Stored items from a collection

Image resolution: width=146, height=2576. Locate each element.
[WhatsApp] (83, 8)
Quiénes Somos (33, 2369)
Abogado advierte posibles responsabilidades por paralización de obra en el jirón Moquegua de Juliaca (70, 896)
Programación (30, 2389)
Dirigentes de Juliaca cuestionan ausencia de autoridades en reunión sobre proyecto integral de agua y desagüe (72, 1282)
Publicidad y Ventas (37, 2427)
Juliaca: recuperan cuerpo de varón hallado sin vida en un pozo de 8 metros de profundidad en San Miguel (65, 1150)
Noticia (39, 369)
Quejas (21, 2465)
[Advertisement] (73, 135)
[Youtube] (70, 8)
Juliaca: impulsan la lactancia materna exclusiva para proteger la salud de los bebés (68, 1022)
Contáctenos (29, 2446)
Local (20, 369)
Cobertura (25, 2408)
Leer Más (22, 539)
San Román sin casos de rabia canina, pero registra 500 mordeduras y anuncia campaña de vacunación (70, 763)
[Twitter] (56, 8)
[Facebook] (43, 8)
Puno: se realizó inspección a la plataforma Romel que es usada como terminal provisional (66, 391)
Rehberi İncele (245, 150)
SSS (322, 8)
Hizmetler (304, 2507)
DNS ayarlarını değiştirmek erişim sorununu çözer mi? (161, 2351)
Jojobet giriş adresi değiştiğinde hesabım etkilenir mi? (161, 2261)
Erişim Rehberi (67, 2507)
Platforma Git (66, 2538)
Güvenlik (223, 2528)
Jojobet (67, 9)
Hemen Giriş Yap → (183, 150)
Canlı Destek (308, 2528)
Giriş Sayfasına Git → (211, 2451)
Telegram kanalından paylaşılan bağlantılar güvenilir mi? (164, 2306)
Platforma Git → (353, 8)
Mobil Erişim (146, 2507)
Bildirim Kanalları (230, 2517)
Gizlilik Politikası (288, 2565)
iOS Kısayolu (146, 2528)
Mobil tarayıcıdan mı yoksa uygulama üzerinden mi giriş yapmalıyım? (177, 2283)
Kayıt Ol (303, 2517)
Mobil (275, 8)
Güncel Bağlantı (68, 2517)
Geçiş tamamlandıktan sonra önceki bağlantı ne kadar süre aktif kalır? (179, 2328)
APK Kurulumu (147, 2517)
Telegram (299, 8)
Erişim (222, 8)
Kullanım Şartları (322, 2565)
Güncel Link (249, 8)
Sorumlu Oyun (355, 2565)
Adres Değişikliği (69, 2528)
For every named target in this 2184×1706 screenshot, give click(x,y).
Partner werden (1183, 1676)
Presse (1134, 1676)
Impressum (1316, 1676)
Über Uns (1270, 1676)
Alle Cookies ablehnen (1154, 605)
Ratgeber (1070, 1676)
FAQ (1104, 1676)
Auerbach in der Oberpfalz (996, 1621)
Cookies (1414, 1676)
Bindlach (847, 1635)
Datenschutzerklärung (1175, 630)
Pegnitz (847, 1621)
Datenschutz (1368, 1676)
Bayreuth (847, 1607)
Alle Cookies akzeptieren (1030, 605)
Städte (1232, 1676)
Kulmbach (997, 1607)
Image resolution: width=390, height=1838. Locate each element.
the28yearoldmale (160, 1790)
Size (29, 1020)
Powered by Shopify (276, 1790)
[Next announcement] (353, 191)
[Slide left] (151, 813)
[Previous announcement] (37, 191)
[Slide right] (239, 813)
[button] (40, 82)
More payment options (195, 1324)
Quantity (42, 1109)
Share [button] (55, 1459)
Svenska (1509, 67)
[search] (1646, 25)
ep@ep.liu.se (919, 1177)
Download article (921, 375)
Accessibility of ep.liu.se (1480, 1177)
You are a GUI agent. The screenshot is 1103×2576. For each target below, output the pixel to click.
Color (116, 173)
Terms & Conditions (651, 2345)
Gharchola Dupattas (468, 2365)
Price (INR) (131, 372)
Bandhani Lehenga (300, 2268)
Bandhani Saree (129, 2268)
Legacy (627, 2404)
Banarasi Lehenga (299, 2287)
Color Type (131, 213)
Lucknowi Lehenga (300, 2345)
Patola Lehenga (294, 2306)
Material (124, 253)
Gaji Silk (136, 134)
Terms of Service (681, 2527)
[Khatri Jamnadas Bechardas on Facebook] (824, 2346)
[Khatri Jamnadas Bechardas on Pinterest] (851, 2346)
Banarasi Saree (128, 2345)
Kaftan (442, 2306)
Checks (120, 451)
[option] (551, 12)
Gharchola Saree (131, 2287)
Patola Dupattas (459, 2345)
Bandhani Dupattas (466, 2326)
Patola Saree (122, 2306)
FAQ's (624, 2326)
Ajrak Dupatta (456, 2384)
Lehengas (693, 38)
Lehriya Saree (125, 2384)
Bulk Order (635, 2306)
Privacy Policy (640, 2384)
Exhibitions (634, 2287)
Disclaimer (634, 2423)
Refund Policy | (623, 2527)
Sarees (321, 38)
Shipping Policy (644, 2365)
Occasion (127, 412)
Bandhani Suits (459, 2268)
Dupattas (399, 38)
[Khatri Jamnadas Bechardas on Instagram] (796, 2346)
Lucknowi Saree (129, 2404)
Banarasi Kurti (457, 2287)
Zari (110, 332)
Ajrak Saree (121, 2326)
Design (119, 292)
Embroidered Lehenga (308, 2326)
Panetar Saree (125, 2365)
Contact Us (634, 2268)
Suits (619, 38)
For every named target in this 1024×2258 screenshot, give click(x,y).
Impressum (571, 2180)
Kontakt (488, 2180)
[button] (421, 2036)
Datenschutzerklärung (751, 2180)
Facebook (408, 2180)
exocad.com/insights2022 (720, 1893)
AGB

Problem description ▸ Output the lines of the records above exactly as they appear, from the line containing "Auerbach in der Oberpfalz (996, 1621)" through the line containing "Terms & Conditions (651, 2345)".

Output below ▸
Auerbach in der Oberpfalz (996, 1621)
Cookies (1414, 1676)
Bindlach (847, 1635)
Datenschutzerklärung (1175, 630)
Pegnitz (847, 1621)
Datenschutz (1368, 1676)
Bayreuth (847, 1607)
Alle Cookies akzeptieren (1030, 605)
Städte (1232, 1676)
Kulmbach (997, 1607)
Image resolution: width=390, height=1838. Locate each element.
the28yearoldmale (160, 1790)
Size (29, 1020)
Powered by Shopify (276, 1790)
[Next announcement] (353, 191)
[Slide left] (151, 813)
[Previous announcement] (37, 191)
[Slide right] (239, 813)
[button] (40, 82)
More payment options (195, 1324)
Quantity (42, 1109)
Share [button] (55, 1459)
Svenska (1509, 67)
[search] (1646, 25)
ep@ep.liu.se (919, 1177)
Download article (921, 375)
Accessibility of ep.liu.se (1480, 1177)
You are a GUI agent. The screenshot is 1103×2576. For each target below, output the pixel to click.
Color (116, 173)
Terms & Conditions (651, 2345)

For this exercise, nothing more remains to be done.